Healthy aging and human longevity are determined by a successful combination of genetic and non-genetic factors. Family studies have shown that about 25% of the variations in human life expectancy are due to genetic factors. The study of the genetic and molecular foundations of aging has led to the discovery of genes associated with cell maintenance and basic metabolism, which affect individual variations of the aging phenotype as the main genetic factors. Plus, studies of calorie restriction and gene variability associated with the transmission of signals about nutrients have shown that a low-calorie diet and / or a genetically efficient metabolism of nutrients can affect life expectancy, which leads to the effective maintenance of cells and the body. Recently, epigenetic studies have shown that epigenetic changes (patterns of epigenetic inheritance — changes in gene expression or cell phenotype caused by mechanisms that do not affect the DNA sequence), modulated by both the genetic structure and lifestyle, are very sensitive to the aging process and can either be a so-called biological marker of the quality of aging, or affect the speed and quality of aging.
Biological aging is characterized by a progressive decrease in the ability to maintain homeostasis, which eventually leads to the development of age-related diseases and, finally, to death. However, we all age in different ways: some die before the age of 60 from chronic diseases, while others can live to a very old age and often do not have any serious health problems. Scientists from the University of Edinburgh and the Max Planck Institute for the Biology of Aging in Germany found out what this may depend on. Their study is published in the journal Nature Communications.
"The phenotypes of aging, such as healthy years of life, the total number of years lived and longevity, are of interest to all of us, but require exceptionally large sample sizes for genetic study. We took the existing summary statistics on the general genome <...> and identified 10 genomic loci that affect all three phenotypes, " the authors write.
They combined information from three publicly available datasets
- Edinburgh Databare
- Longevity Genomics
to perform the analysis in unprecedented detail. The array of information was equivalent to the study of 1.75 million lives or more than 60 thousand centenarians. According to biologists, most of these ten loci (the location of a certain gene on the genetic or cytological map of the chromosome) were associated with cardiovascular diseases, and some affect the expression of genes that are known to change their activity with age.

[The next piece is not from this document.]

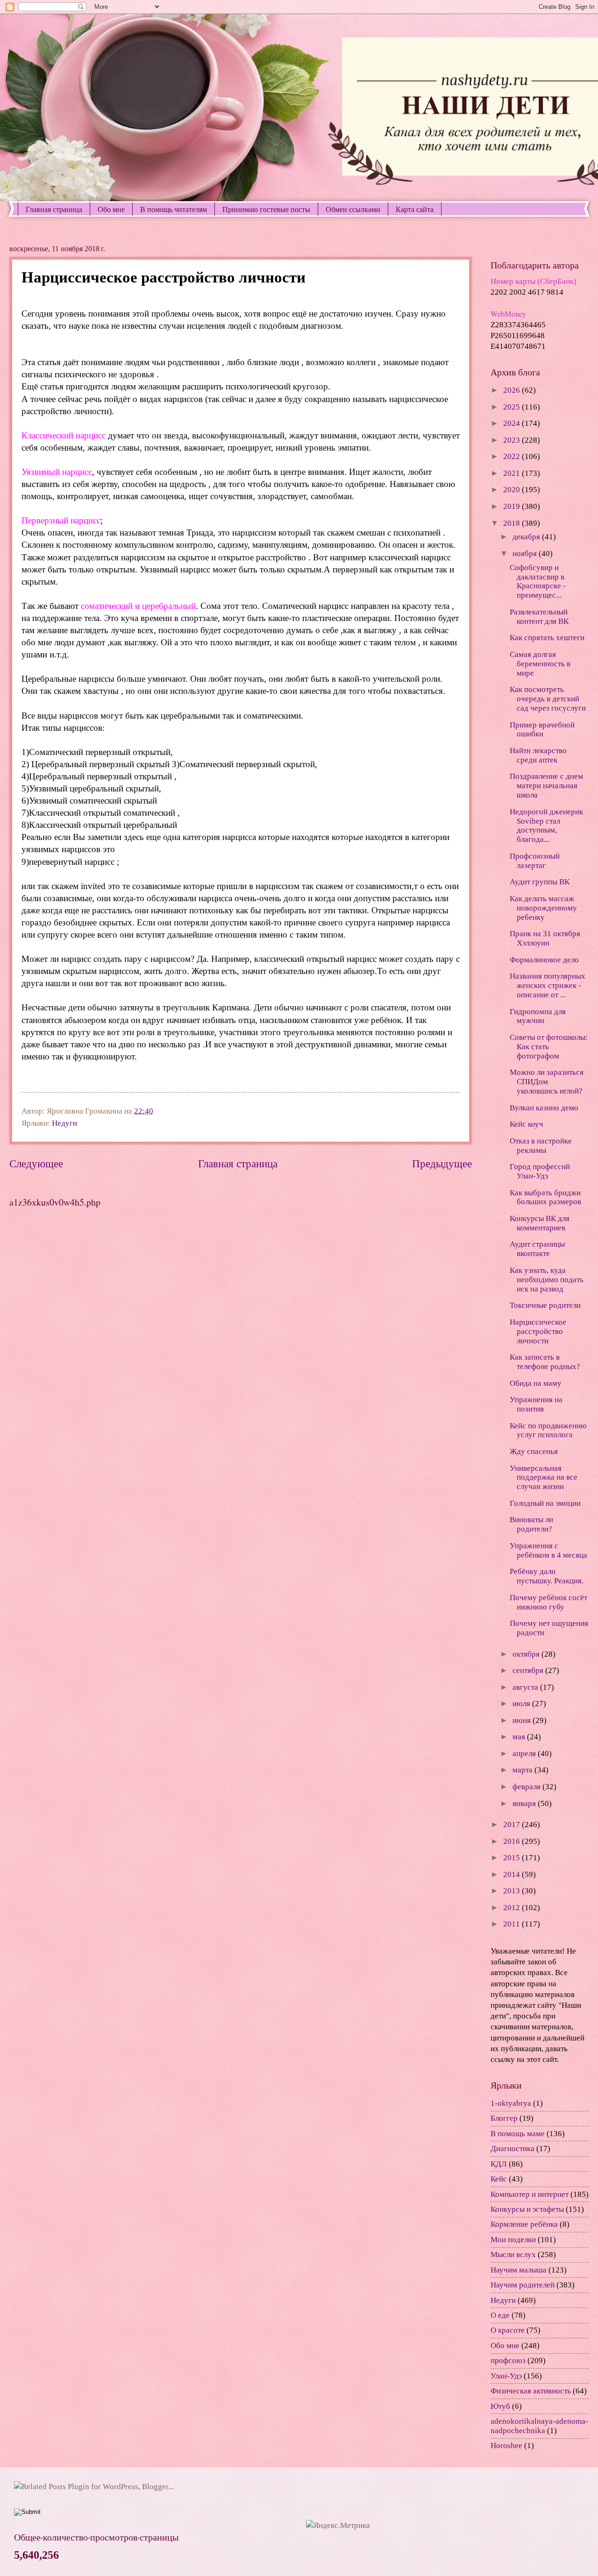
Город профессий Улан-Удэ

In particular, the genomic loci responsible for normal iron levels were represented in all three “aging phenotypes”. To confirm this, the scientists used a statistical method known as” Mendelian randomization " (uses genetic information to establish causal relationships between potential risk factors and the disease).
“We assume that the evidence for the participation of this factor in human aging is quite reliable. With age, heme synthesis (complex compounds of porphyrins with divalent iron, carrying one or two axial ligands. - Ed.) decreases, and its deficiency leads to the accumulation of iron, oxidative stress and mitochondrial dysfunction. In turn, iron accumulation helps pathogens maintain infection, which is consistent with a known increase in susceptibility to infection with age. In the brain, abnormal iron homeostasis is usually observed in neurodegenerative diseases, such as Alzheimer's and Parkinson's diseases and multiple sclerosis,” the scientists add.
Therefore, the genes involved in the metabolism of iron in the blood are partially responsible for a healthy and long life. The iron content in the blood depends on our diet, and abnormally high or low levels of it are associated with age-related ailments. In addition, among the signs of iron deficiency anemia (when the body cannot produce enough hemoglobin): weakness, rapid fatigue, shortness of breath, dizziness, brittle hair and nails, cold limbs, pallor.
"We are very excited about these data, as they strongly suggest that high levels of iron in the blood shorten our healthy life, and monitoring this indicator can prevent age-related disorders. We assume that our findings on iron metabolism will help explain why an excessive predominance of red meat too rich in iron in the diet is associated with age — related conditions, such as heart disease,” said Dr. Paul Timmers from the Usher Institute at the University of Edinburgh.
In addition, biologists are sure that the results of their research will open the way to the development of drugs to reduce the risk of developing age-related diseases, promote health and increase the chances of living to old age without diseases. The creation of a drug that could mimic the effect of genetic variability on iron metabolism may be a future step to overcome some of the consequences of aging. However, this will require further scientific research.